**Problem to solve**.
Below are records; work out how many of their lines contain "logo" and give only that number.

**Stored records**.

——

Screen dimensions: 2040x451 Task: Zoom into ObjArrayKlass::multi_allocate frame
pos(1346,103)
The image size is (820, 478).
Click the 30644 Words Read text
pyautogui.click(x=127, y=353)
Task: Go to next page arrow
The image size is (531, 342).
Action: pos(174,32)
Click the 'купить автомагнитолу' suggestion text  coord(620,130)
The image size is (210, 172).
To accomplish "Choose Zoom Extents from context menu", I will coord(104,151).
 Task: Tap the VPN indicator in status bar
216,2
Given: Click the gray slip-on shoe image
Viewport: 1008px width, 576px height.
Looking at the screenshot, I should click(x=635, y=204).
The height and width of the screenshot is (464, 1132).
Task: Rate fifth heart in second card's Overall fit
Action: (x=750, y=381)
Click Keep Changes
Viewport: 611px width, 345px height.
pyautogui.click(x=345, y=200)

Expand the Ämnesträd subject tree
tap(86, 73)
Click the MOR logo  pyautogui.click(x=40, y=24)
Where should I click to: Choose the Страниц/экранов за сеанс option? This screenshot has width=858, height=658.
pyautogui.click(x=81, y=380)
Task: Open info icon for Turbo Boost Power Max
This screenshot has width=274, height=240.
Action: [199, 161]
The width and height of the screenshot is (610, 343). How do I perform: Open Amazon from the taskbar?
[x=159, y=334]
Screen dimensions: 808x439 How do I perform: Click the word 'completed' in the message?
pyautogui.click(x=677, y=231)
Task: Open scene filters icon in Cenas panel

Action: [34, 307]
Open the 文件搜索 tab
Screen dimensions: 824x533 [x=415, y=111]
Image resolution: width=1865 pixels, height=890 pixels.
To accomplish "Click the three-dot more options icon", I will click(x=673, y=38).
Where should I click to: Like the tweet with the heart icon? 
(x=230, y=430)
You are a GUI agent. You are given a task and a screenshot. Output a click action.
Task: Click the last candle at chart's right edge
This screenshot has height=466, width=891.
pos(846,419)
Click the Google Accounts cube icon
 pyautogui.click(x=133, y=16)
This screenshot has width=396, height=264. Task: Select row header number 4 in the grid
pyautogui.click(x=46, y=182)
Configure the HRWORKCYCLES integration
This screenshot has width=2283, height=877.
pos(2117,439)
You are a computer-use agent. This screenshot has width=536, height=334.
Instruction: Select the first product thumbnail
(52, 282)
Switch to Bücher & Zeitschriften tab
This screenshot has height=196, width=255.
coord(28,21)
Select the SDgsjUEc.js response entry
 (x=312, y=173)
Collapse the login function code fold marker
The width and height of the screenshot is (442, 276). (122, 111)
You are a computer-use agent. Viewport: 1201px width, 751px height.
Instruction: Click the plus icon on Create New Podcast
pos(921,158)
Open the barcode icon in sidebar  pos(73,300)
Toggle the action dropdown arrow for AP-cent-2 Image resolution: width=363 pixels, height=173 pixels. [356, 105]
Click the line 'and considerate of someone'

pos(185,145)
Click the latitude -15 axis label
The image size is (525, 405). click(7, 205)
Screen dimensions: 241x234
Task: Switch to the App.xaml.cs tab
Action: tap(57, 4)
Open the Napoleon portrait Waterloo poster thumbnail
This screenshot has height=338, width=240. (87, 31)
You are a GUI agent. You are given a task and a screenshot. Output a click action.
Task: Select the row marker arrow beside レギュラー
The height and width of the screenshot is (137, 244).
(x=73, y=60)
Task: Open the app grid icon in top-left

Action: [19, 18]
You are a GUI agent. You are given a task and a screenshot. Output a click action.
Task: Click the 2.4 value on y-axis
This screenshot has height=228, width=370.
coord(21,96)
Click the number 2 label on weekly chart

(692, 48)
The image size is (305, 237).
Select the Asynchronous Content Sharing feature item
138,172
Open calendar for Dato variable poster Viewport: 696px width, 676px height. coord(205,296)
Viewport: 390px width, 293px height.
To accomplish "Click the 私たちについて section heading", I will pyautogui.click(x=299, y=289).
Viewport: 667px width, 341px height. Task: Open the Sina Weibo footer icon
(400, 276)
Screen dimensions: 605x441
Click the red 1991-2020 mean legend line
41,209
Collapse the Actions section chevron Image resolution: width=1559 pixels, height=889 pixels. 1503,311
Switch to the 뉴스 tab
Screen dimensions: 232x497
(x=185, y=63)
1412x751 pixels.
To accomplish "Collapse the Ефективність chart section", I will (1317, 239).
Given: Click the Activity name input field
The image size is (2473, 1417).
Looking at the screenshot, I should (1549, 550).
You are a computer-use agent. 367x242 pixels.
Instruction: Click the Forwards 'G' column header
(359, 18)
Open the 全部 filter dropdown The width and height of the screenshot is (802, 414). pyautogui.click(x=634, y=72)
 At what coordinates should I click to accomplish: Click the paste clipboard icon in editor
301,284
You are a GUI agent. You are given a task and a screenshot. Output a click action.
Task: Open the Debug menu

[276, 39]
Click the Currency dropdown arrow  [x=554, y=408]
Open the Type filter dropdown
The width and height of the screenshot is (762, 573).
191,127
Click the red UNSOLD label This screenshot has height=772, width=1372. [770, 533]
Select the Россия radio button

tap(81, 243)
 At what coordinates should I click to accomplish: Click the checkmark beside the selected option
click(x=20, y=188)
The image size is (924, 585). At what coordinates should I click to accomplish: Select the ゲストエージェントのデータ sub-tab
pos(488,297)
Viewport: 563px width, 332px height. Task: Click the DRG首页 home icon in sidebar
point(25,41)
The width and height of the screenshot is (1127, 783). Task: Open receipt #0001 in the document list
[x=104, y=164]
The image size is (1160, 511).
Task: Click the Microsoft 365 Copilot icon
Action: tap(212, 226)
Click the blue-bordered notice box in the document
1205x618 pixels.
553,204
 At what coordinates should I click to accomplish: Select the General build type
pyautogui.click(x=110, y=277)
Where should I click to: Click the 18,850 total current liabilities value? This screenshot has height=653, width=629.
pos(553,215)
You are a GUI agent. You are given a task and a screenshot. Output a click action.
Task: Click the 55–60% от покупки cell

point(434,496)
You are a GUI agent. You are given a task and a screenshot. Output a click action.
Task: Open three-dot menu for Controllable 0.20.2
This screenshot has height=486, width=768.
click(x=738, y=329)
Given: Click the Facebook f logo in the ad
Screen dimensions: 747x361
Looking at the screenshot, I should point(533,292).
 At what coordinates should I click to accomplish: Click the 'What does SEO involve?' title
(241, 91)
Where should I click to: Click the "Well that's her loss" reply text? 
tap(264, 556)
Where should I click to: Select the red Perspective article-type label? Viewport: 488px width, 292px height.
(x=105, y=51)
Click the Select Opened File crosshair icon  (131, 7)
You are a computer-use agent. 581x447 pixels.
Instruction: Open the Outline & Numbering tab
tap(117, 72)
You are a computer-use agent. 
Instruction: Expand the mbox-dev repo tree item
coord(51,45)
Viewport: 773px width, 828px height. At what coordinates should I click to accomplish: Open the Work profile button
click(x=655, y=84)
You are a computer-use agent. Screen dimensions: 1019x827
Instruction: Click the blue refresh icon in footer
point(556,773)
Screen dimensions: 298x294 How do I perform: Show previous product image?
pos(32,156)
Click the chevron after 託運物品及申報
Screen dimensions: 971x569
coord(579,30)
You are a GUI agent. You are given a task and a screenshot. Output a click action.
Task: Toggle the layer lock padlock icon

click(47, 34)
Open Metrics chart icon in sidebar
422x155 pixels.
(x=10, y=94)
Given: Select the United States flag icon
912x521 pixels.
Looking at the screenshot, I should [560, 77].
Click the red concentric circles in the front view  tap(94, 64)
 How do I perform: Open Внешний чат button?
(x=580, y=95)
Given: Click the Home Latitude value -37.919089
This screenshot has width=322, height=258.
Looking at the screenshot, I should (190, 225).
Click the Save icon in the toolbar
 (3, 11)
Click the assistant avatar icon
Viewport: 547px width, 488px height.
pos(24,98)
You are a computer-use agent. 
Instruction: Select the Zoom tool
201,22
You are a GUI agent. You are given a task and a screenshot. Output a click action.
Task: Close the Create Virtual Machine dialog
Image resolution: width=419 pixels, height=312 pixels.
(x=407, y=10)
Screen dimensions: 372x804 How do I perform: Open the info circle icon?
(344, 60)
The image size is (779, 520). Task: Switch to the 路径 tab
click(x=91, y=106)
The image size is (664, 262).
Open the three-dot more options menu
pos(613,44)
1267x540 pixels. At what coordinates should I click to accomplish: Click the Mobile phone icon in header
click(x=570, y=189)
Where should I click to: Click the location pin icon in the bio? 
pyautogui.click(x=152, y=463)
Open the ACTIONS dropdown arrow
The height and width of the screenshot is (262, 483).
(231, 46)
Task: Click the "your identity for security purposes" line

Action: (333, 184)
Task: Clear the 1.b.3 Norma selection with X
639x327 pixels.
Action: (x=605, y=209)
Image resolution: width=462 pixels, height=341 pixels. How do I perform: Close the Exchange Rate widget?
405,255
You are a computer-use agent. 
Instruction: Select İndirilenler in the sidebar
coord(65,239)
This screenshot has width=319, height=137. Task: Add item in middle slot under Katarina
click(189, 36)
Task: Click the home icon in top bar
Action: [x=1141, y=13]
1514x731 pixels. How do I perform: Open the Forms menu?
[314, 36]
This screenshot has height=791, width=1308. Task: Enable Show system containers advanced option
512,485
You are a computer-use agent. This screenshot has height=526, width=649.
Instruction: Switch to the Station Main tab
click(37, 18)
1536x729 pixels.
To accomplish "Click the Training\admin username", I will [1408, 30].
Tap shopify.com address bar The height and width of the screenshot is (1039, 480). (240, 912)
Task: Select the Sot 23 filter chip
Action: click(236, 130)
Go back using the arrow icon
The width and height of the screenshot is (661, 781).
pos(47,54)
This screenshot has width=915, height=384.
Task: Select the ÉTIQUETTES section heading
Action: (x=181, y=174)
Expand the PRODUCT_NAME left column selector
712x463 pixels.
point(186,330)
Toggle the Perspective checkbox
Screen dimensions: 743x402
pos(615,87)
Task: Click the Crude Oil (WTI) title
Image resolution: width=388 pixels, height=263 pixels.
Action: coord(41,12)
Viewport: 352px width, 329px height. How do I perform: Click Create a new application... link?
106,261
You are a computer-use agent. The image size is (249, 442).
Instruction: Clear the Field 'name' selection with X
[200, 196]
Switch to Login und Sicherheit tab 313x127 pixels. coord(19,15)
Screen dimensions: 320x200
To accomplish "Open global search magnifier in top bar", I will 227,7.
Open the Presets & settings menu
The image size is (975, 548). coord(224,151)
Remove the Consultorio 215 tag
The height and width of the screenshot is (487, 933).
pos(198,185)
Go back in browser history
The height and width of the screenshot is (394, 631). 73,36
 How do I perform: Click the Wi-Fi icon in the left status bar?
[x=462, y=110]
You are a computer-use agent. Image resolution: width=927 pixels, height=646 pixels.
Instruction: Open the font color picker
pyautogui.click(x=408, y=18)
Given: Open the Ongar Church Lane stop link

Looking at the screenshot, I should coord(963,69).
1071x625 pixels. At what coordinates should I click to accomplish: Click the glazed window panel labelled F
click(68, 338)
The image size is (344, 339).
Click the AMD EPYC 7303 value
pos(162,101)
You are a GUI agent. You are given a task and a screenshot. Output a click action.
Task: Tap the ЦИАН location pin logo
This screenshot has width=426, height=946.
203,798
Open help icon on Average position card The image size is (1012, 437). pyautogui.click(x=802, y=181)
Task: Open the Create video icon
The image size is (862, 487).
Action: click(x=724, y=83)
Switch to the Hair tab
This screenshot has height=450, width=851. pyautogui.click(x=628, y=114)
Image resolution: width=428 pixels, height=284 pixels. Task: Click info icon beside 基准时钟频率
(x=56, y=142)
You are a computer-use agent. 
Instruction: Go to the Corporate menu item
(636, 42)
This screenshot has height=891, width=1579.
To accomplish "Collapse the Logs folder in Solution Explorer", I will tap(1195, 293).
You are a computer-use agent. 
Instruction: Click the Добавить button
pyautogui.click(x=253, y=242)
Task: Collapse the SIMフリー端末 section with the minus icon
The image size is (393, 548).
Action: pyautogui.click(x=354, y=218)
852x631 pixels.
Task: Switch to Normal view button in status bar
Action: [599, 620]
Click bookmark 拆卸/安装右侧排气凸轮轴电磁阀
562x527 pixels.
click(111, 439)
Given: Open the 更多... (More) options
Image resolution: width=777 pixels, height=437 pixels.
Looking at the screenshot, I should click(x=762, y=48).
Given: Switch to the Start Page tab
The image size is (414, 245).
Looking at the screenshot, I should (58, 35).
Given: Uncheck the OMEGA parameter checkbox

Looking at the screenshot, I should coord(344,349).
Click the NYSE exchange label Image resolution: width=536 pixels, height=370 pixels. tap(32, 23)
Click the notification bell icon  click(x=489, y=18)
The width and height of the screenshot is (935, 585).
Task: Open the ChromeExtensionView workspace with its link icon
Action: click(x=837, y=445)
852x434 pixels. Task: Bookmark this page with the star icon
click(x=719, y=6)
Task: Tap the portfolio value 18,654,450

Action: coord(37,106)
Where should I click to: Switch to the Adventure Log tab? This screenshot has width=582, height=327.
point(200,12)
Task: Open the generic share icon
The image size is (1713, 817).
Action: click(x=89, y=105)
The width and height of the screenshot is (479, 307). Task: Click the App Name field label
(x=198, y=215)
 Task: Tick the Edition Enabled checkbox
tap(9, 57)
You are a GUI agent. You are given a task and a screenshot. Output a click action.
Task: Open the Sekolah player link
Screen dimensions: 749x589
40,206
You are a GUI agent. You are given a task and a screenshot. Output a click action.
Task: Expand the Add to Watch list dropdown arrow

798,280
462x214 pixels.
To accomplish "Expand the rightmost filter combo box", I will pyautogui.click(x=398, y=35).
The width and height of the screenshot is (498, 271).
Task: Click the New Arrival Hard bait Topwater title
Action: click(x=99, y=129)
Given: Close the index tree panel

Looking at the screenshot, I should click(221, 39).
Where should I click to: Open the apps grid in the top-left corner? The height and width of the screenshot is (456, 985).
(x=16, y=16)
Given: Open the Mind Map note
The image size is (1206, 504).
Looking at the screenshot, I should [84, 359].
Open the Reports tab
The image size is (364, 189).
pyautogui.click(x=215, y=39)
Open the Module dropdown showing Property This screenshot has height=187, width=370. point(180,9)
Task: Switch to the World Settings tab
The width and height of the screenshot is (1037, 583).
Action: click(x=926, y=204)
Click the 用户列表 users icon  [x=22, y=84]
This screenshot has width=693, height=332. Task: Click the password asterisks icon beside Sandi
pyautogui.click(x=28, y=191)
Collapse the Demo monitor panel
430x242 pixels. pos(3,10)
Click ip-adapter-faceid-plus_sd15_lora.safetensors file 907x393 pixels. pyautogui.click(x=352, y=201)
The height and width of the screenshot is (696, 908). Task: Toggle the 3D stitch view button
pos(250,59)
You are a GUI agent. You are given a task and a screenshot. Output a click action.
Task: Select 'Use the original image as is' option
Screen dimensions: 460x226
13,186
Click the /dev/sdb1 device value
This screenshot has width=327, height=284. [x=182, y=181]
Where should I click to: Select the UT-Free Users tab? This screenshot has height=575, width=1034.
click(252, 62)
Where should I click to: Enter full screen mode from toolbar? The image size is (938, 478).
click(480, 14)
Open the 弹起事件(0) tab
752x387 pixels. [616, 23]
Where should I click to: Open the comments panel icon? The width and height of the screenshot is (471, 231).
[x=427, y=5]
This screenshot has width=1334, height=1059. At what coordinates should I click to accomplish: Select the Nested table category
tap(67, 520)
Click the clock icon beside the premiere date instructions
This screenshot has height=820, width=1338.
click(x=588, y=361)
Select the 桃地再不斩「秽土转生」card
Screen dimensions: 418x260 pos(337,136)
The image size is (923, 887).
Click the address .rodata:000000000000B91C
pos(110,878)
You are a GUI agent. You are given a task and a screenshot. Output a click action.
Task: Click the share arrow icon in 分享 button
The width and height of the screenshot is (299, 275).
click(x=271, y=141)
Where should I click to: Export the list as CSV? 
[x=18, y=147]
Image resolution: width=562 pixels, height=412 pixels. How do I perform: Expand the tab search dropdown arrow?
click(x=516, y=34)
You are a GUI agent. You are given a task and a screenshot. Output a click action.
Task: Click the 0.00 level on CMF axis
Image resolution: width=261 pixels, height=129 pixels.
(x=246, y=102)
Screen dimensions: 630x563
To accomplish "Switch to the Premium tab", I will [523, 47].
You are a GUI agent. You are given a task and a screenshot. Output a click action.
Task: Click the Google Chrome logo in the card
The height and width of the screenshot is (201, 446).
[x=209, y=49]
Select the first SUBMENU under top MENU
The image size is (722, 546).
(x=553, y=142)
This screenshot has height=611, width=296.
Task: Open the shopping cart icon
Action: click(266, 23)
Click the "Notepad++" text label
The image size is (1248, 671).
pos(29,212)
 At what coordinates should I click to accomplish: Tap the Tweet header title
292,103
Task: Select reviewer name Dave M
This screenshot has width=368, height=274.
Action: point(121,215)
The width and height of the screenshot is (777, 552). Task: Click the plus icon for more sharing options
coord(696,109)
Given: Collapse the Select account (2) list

——

**Answer for the task**.
4